## AVAILABLE DATA
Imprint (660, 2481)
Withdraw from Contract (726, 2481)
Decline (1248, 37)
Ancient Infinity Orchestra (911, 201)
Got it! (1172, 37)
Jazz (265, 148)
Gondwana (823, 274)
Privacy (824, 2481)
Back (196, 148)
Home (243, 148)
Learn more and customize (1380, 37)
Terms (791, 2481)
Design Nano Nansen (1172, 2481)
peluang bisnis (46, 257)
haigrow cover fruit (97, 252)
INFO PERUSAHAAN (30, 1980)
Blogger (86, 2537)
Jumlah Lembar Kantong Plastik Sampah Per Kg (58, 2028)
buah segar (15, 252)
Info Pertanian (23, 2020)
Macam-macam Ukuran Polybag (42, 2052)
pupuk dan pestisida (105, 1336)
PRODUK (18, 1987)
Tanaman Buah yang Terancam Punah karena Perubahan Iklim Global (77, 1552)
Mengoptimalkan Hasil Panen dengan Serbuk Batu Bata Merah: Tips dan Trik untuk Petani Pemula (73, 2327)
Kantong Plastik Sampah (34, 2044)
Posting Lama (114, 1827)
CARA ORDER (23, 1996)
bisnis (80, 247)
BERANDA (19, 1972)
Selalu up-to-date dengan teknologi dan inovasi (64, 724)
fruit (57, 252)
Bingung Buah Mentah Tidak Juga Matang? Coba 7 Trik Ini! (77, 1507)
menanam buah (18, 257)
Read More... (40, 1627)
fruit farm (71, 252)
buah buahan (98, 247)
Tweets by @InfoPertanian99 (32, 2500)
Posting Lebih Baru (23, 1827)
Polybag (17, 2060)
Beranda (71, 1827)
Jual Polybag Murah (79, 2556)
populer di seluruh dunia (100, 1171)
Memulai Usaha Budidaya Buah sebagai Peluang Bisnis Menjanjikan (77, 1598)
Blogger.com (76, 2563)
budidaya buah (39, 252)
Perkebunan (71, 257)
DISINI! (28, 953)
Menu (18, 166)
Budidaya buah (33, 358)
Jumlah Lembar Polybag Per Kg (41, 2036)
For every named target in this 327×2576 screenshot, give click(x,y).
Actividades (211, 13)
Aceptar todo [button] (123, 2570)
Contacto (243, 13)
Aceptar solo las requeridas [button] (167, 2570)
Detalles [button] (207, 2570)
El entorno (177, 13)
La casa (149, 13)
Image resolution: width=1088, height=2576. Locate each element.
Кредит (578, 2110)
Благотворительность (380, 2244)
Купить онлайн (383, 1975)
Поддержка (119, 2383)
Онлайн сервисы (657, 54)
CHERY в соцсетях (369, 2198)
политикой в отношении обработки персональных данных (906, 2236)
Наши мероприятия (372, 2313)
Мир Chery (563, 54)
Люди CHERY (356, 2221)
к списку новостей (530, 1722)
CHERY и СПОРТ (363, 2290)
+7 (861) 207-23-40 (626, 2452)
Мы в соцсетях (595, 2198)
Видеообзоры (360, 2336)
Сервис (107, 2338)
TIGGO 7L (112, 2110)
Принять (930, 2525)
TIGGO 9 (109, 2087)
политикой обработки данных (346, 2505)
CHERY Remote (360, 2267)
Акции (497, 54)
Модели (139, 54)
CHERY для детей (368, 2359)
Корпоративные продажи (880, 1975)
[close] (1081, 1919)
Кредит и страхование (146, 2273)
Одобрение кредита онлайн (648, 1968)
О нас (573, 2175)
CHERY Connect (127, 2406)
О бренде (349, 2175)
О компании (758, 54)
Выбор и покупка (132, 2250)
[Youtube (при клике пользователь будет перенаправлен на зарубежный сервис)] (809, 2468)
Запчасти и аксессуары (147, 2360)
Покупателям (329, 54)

## WHAT THE TASK ASKS
Nothing but a number belongs in the answer: the number of lines above that contain "Sampah".

## WRITTEN ANSWER
2